Extract:
>>
However, the Board notes that you have the ability to request a transfer to the
United Kingdom and refuse to do so and the
Board’s assessment of your risk, in the absence of supervision, remains a valid
concern.
To briefly summarize, while the Board
understands that your assessed risk has likely reduced from what it had been,
you are still assessed as posing a moderate risk for re-offending violently.
The plan that you have proposed for full parole, if deported to England, does not provide the level
of supervision required to meet that risk, and as a consequence, the Board has
concluded that your risk remains undue.
B. Decision
of the Board’s Appeal Division
[11]
The
Appeal Division upheld the Board’s decision to deny day and full parole. It
found no breach of the duty to act fairly or to ensure an impartial hearing as
all relevant information, both positive and negative, was carefully assessed
and weighed.
[12]
The
Appeal Division was also satisfied that the Board conducted a fair risk
assessment in accordance with the criteria set out in the Corrections and
Conditional Release Act, SC 1992, c 20 (CCRA) and reached
decisions that were “reasonable and well supported.”
[13]
More
specifically, the Board was found to have appropriately advised the Applicant
that should a conditional release be granted, an immigration bail hearing was
required and if bail was denied, he would be deported to England and not
subject to any mandatory supervision.
[14]
The
Appeal Division stressed that the Board assesses an offender’s risk on parole
based on the decision-making criteria set out in section 102 of the CCRA,
regardless of whether an offender is released in Canada or
deportable to another country. The protection of society is the paramount consideration
in the determination of any case under paragraph 101(a) of the CCRA, no
matter where an offender intends to reside.
<<
What is being asked:
Answer these questions from the parole decision excerpt:
1. What level of risk for re-offending violently is the offender still assessed as posing?
2. What did the Appeal Division do with the Board's decision to deny day and full parole?
3. Which section of the CCRA sets out the decision-making criteria the Board uses to assess an offender's risk on parole?

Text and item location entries
>>
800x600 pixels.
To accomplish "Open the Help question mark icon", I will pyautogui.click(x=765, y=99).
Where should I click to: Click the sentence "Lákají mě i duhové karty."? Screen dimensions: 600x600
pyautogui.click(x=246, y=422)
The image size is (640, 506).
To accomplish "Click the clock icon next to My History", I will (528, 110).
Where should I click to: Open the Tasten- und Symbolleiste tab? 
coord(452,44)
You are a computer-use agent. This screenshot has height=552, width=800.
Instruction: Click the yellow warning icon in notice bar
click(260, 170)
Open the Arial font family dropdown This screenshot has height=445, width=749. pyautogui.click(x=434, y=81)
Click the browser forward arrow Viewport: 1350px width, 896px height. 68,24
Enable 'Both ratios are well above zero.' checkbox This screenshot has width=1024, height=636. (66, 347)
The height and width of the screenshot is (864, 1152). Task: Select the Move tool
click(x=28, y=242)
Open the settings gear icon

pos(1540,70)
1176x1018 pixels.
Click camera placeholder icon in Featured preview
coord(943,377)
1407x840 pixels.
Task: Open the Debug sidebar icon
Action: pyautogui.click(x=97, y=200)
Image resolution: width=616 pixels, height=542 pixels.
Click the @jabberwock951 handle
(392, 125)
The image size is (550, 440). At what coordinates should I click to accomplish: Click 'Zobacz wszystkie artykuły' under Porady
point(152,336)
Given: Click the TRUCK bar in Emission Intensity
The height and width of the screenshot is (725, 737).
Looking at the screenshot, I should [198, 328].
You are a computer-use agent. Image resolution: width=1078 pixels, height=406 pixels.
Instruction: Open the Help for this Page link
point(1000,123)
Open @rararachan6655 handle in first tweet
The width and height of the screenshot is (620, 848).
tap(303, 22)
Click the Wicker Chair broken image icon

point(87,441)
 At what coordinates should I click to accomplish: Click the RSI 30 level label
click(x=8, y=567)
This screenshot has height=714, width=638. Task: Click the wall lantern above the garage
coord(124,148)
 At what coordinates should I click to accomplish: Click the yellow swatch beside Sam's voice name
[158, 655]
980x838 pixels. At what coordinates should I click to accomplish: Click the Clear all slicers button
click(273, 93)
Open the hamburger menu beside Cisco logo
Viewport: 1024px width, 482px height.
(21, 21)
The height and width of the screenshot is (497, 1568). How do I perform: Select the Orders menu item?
<<
Exercise solution:
1. A moderate risk.
2. It upheld the decision.
3. Section 102.